Stored items
===

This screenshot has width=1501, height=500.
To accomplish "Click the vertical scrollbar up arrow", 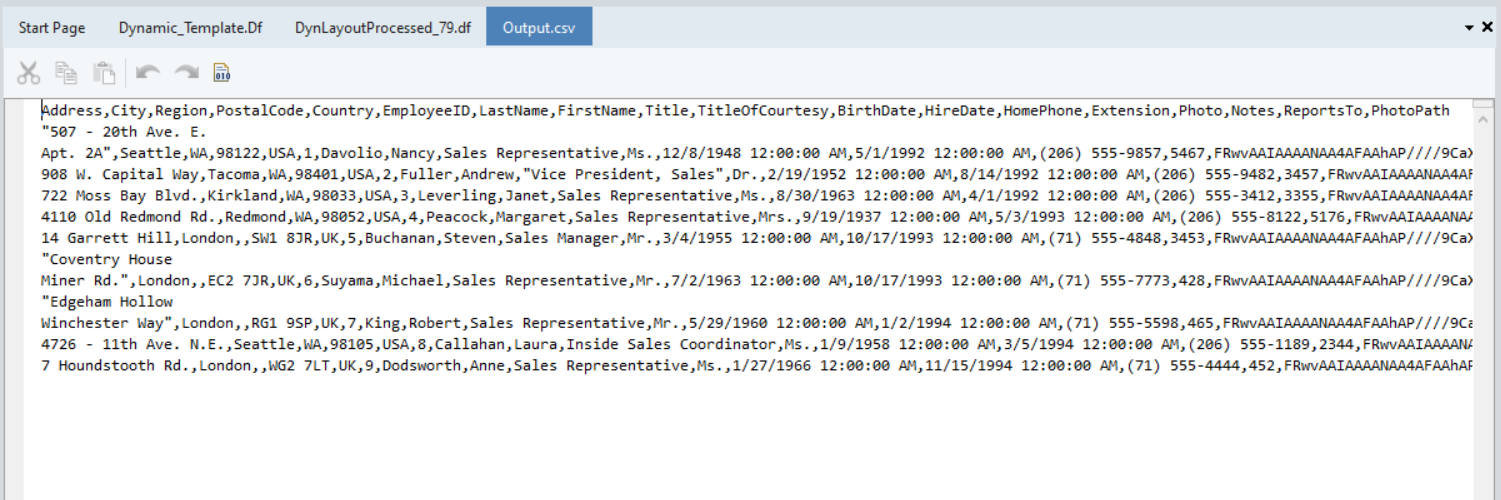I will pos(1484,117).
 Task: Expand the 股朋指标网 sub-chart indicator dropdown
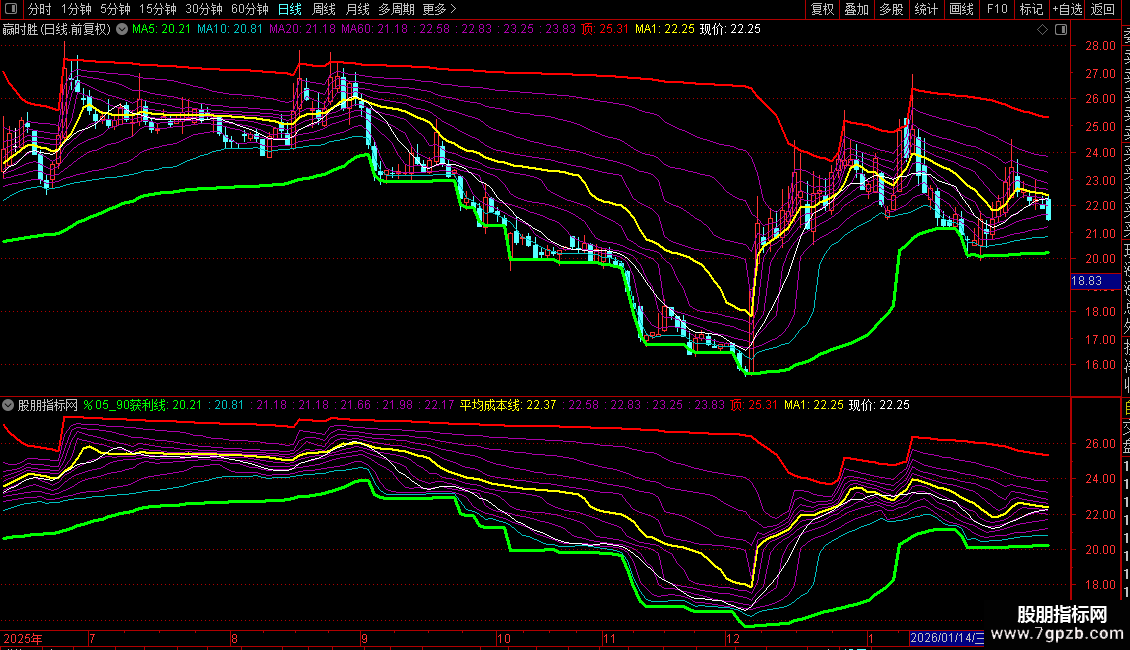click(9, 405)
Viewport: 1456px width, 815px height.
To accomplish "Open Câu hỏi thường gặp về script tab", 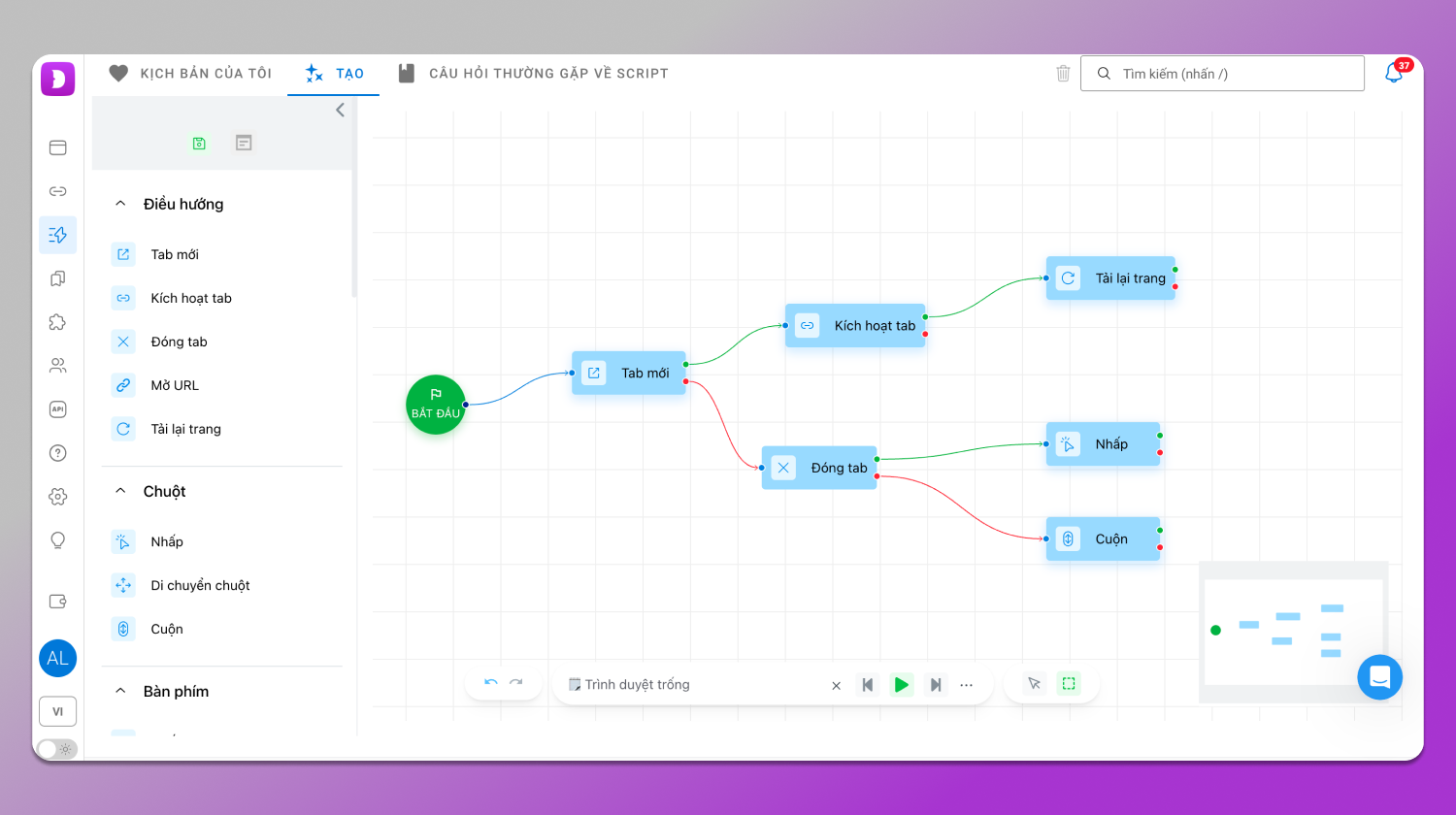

===

• Task details:
Write out exactly the stretch of lines that begins with the line containing "Viewport: 1456px width, 815px height." and ends with the last line of the records above, leaving out the pictures.

• Answer section:
Viewport: 1456px width, 815px height.
To accomplish "Open Câu hỏi thường gặp về script tab", 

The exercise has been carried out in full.